Kutipan Dokumen:
——————————
Momentum peningkatan Fintech (Financial Technology) dimanfaatkan Doku, penyedia solusi pembayaran elektronik lokal pertama di Indonesia, untuk terus memperluas ekosistem pembayaran non tunai. Kali ini, Doku menggandeng marketplace reksa dana Bareksa untuk meluncurkan layanan tabungan reksa dana secara online di aplikasi Doku. Bagaimana kerjasama ini terbentuk, dan apa yang diharapkan dari layanan baru ini? Berikut wawancara Telset.id dengan CEO DOKU, Thong Sennelius.
Bagaimana ide awal terbentuk kerjasama dengan Bareksa?
Kenal dengan Bareksa sudah lama di asosiasi Fintech. Dari situ muncul ide membuat reksa dana online. Akhirnya dibicarakan untuk membuat Cipta Dana Cash secara online, karena Doku dan Bareksa merasa layanan ini cocok dengan tujuan yang kami cari. Kami sangat sedih kalau melihat jumlah orang yang berinvestasi di pasar modal, karena angkanya masih sangat sedikit.
——————————
Bahan Hasil Ekstraksi:

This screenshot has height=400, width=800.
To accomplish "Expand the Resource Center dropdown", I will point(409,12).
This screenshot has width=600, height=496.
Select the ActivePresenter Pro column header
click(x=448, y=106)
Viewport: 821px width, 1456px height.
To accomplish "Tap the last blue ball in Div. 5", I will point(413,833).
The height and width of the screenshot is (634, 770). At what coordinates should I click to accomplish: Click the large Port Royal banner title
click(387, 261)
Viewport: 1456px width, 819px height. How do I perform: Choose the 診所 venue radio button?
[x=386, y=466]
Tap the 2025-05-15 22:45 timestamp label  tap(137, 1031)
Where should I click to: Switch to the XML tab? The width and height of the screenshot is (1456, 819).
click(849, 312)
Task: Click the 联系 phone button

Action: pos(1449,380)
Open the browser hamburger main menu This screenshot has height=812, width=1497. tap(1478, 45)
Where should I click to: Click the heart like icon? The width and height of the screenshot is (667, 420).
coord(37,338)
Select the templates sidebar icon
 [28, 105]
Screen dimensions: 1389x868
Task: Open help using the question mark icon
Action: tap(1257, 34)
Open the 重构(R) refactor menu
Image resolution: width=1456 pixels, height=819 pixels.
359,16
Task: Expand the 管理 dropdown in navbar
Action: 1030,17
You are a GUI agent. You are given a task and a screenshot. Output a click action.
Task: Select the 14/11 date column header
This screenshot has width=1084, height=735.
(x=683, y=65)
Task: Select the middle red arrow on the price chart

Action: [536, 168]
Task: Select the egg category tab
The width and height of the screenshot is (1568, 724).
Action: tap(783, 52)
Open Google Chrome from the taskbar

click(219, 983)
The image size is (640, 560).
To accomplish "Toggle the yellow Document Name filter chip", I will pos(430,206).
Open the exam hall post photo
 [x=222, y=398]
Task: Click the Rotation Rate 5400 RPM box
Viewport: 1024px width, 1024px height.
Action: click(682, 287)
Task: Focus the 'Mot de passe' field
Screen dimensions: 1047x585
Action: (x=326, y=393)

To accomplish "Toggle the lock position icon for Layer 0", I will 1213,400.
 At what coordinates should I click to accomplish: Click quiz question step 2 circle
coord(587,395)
——————————
Pekerjaan yang Diminta:
Lanjutkan wawancara tentang kerja sama Doku dengan Bareksa setelah kalimat terakhirnya.

Hasil Berikut:
Menurut OJK (Otoritas Jasa Kuangan), saat ini hanya 650.000 total masyarakat yang punya rekening dan sudah berinvestasi di pasar modal, baik yang beli langsung maupun lewat reksa dana. Dari situ, kami berharap layanan reksa dana di aplikasi Doku ini bisa mendorong orang mau berinvestasi, sehingga jumlah investor di pasar modal bisa bertambah.
Jumlah investor reksa dana di Indonesia masih sangat sedikit. Lalu kenapa membuat layanan reksa dana di aplikasi Doku?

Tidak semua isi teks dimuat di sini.